▸ Source extract
The Beat of a Different Drummer: How Pearl Jam Kept the Rhythm While Cameron Recovered from COVID

Pearl Jam Drum Fills

By Chrissie Ferguson

In a world filled with hate, fear and stress, there is one thing that comforts us all—music—live Pearl Jam music, to be exact. So when COVID attempted to steal the joy from the Pearl Jam community once again this past May, the band refused to surrender.

The first leg of Pearl Jam’s 2022 North American tour kicked off in San Diego, California, on May 3rd. Many fans had waited two years for that day, holding on to tickets from the postponed 2020 Gigaton tour.

While Baltimore was eliminated from the original 2020 lineup, due to renovations at the venue, other shows had been added to the first and second leg for fans on this tour. 

“Oceans” was the perfect way to serenade an audience who had waited patiently to hear Eddie Vedder’s melodic voice live once again. And with the first line, “Hold on to the thread, the currents will shift,” the long-awaited tour had finally begun. Next stop, Los Angeles at the Forum for two nights and then Glendale, Arizona. 

The excitement for the upcoming, back-to-back shows in Oakland, California, was palpable. But, little did fans know that the fate of the Oakland shows was hanging in the balance because the one…the only…Pearl Jam drummer, Matt Cameron, had tested positive for COVID. 

“I knew—if possible—they (Pearl Jam) really didn’t want to cancel shows after not being able to perform for two years,” said Josh Klinghoffer, former Red Hot Chili Peppers guitarist and a touring member of Pearl Jam. “If there was any way to make it through the show…maybe even no drums…the idea was, ‘How can we do it?’”

While the band knew that Matt Cameron could never truly be replaced on the drum kit, they agreed, “the show must go on.” And so the quest to put together the perfect stand-in drum team began. 

“We made the decision to split the drumming duties between Richard (Stuverud) and myself,” Klinghoffer recalls, “mostly because there was a question whether either of us were in good enough shape to do a 2 ½ hour show out of the blue. I certainly didn’t know if I could.”

Stuverud, who has known Pearl Jam bassist, Jeff Ament, as a friend and bandmate (War Babies, Tres Mts. and RNDM) for several years, was first notified of Pearl Jam’s dilemma when Ament sent him a text, asking, “How many Pearl Jam songs do you know?”

▸ Provided data

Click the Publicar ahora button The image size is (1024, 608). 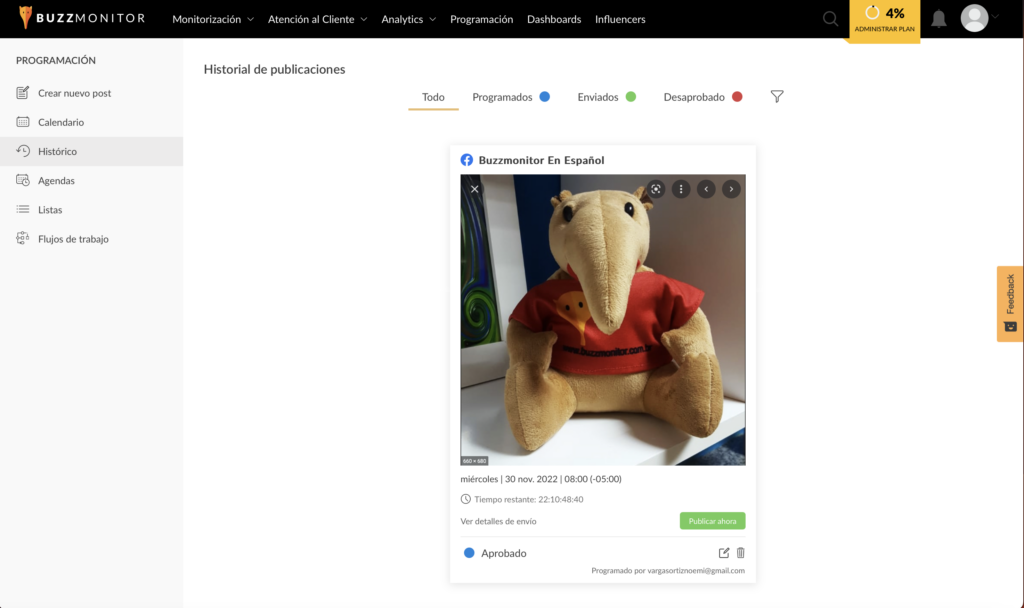pyautogui.click(x=712, y=520)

▸ Your assignment
According to the Pearl Jam tour article, where and when did the first leg of the band's 2022 North American tour begin? This material comes from a separate source and is not connected to the text.

▸ Solution for this task
In San Diego, California, on May 3rd.